Patrick, au vu du contexte sanitaire, le report des Jeux Olympiques de Tokyo était-il inévitable ?

Oui. Je pense que dans les moments d’urgence et d’interrogation que nous traversons, le sport devient dérisoire et futile. Je ne parle pas du sport santé qui lui est plus important que jamais mais bien du sport de compétition. Cela aurait été une hérésie de maintenir les Jeux Olympiques ou d’autres compétitions sportives. Le CIO (Comité International Olympique) a pris une bonne décision. Elle était peut-être un peu tardive mais les enjeux financiers sont tels que l’on peut le comprendre.

Les championnats d’Europe doivent se tenir à Paris du 25 au 30 août, est-ce raisonnable de les maintenir ?

Bien sûr que non. Ce qui vaut pour les Jeux Olympiques vaut aussi pour les championnats d’Europe. Aujourd’hui, personne n’est capable de donner une date de sortie dans cette crise. Tant que l’on ne sera pas sorti du confinement et du post-confinement, il est irresponsable d’imaginer l’organisation d’un événement qui réunit plusieurs milliers de personnes. On ne sait pas combien de temps cette situation durera mais il me paraît difficile d’envisager la tenue de cet événement à la fin du mois d’août.

Quel est l’impact de cette crise pour les athlètes ?

Les athlètes sont avant tout des êtres humains. Ils ont prouvé par leurs réactions qu’ils se préoccupent d’abord de leur santé et de celle de leurs proches avant de penser aux performances. Cela me semble très bien. Les athlètes ont réagi comme des citoyens responsables. Les discours ont été les mêmes à savoir que dans des moments d’urgence, quand la vie des gens est en péril, tout le reste n’a pas d’importance. Le sport n’existe que lorsqu’il n’y a pas de guerre. Nous sommes en guerre contre un ennemi invisible et insidieux, dans ce contexte le sport n’a pas de raison d’exister.

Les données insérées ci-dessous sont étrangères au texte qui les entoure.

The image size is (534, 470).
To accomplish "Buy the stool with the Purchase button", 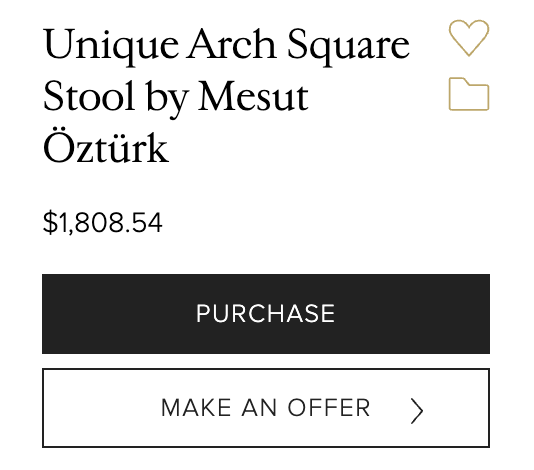I will coord(266,314).
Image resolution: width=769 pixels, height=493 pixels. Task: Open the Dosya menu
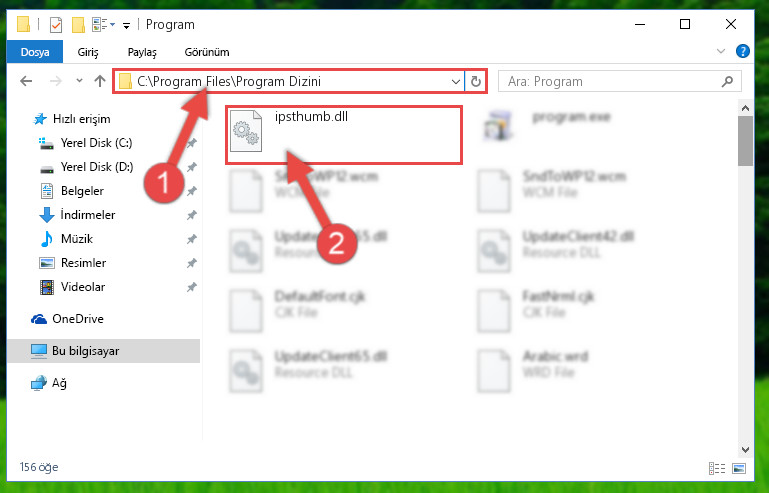click(x=35, y=52)
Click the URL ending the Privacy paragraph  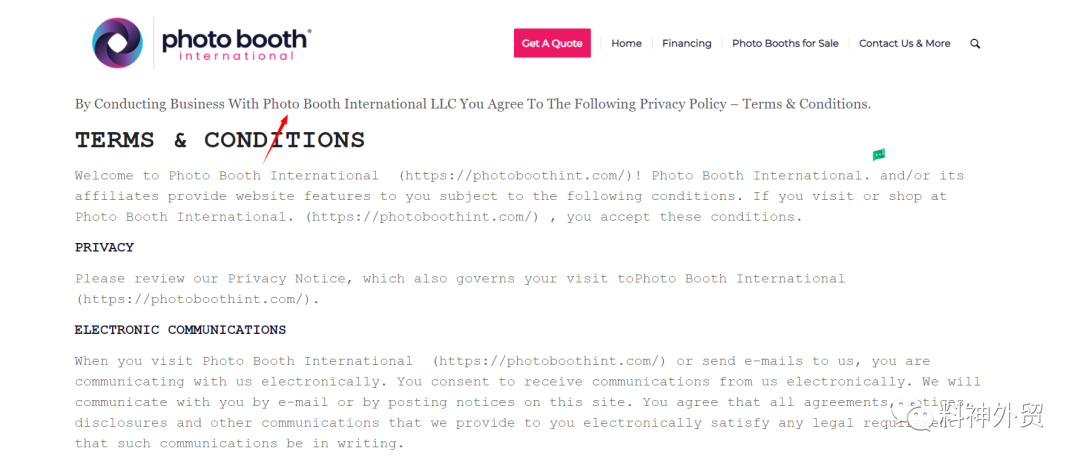pos(197,299)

En termes de préparation et d’objectifs, comment gère-t-on cette période ?

Je pense qu’il y a quand même des moyens de rester en forme même si, à l’image de la société, il y a plusieurs vitesses. Il y a ceux qui sont à la campagne, qui ont de l’espace, du matériel pour travailler et il y a ceux qui sont confinés au sens strict. Je pense que pour eux la situation ne doit pas être facile tous les jours et encore plus s’ils ont une vie de famille. Je ne me fais pas de souci pour les athlètes car ils connaissent leurs corps. Ils savent qu’ils peuvent maintenir un minimum de préparation physique avec des exercices à poids du corps par exemple. Contrairement à un individu lambda, l’éducation athlétique permet de rester à l’abri d’une prise de poids excessive ou de tomber dans la sinistrose.

Selon vous, aurait-on dû mettre en place des mesures pour permettre aux athlètes de haut niveau de s’entraîner ?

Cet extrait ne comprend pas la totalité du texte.